Mães responsáveis por crianças com deficiência ou transtornos do neurodesenvolvimento passarão a ter prioridade no acesso aos programas habitacionais de interesse social em Campo Grande. A medida foi estabelecida pela Lei nº 7.643, sancionada pela prefeita Adriane Lopes e publicada nesta quinta-feira (18) no Diário Oficial do Município. A nova legislação reserva 5% das unidades habitacionais construídas pelo município para esse público.
Para ter acesso ao benefício, as candidatas devem comprovar a guarda legal de crianças com deficiência, conforme previsto na legislação federal, ou de crianças diagnosticadas com transtornos que afetam o desenvolvimento neurológico, como o Transtorno do Espectro Autista (TEA). Também é necessário atender aos critérios socioeconômicos dos programas habitacionais e manter cadastro atualizado junto ao município. A documentação exigida inclui laudo médico, comprovante de guarda e inscrição no cadastro habitacional.

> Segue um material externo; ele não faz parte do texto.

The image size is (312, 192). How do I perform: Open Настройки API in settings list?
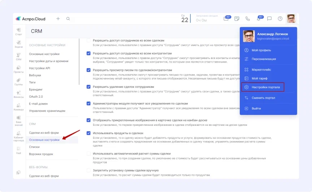(x=39, y=68)
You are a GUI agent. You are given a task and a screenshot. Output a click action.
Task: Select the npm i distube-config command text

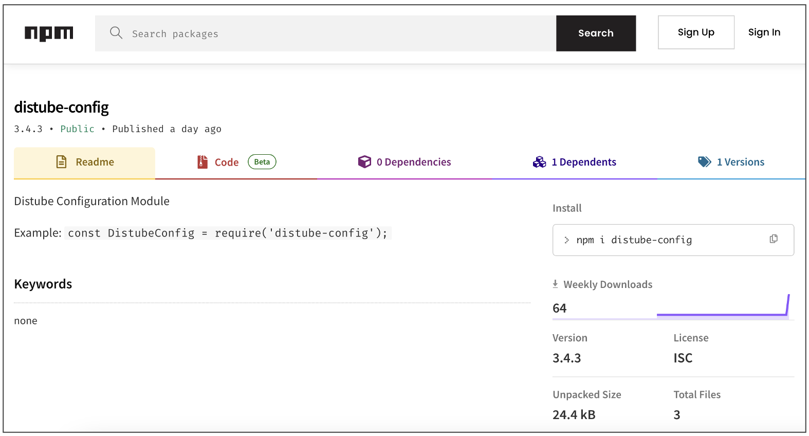tap(634, 240)
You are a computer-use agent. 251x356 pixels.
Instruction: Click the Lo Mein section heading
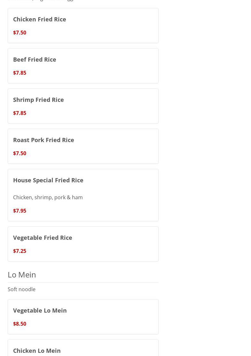pos(22,275)
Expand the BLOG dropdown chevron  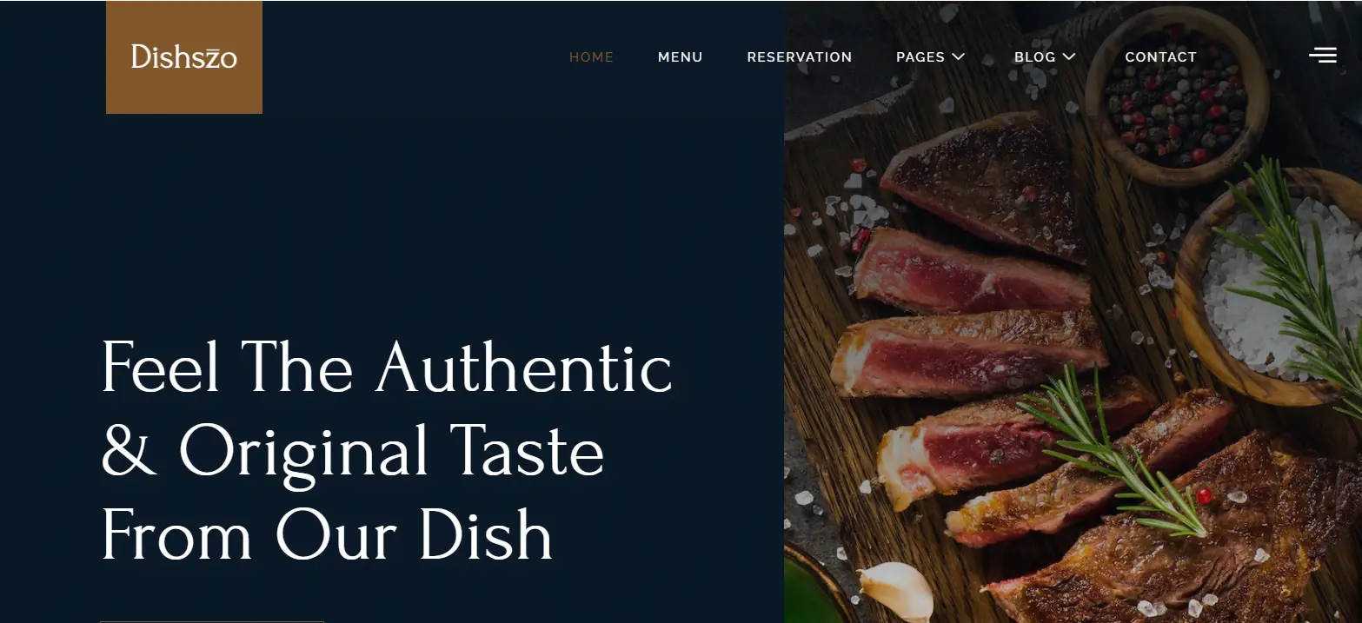[x=1069, y=56]
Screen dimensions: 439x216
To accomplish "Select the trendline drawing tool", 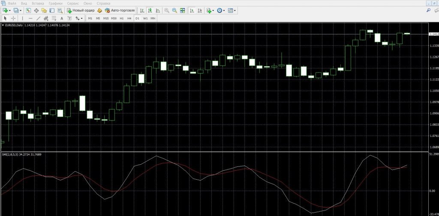I will tap(38, 18).
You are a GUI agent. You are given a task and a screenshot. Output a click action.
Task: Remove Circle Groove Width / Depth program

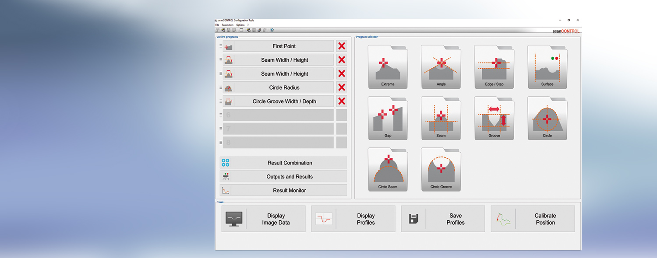pos(342,101)
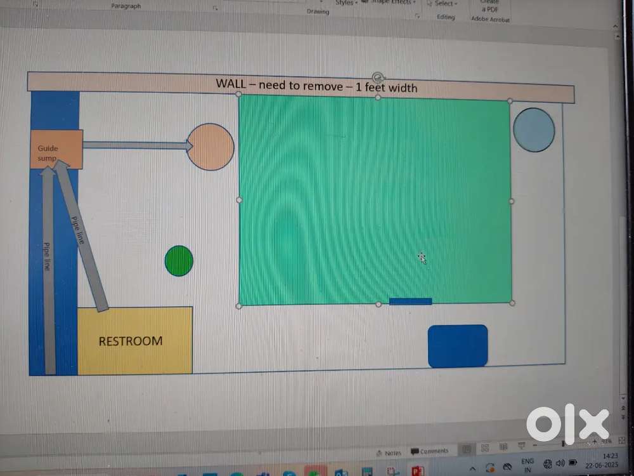Click the volume icon in system tray

(560, 463)
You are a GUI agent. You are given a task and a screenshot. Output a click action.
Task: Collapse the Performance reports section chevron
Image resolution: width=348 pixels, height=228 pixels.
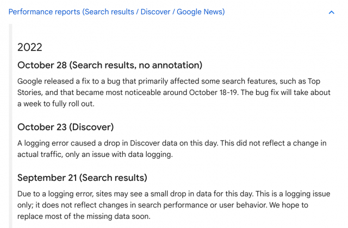tap(332, 12)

A reserva de 5% será aplicada sobre o total de moradias de cada empreendimento habitacional promovido pela Prefeitura. Caso não haja número suficiente de beneficiárias aptas para preencher a cota, as unidades remanescentes serão destinadas aos demais candidatos da lista geral. Segundo a administração municipal, a iniciativa busca ampliar o acesso à moradia para famílias que enfrentam demandas permanentes de cuidado, contribuindo para melhores condições de vida e inclusão social.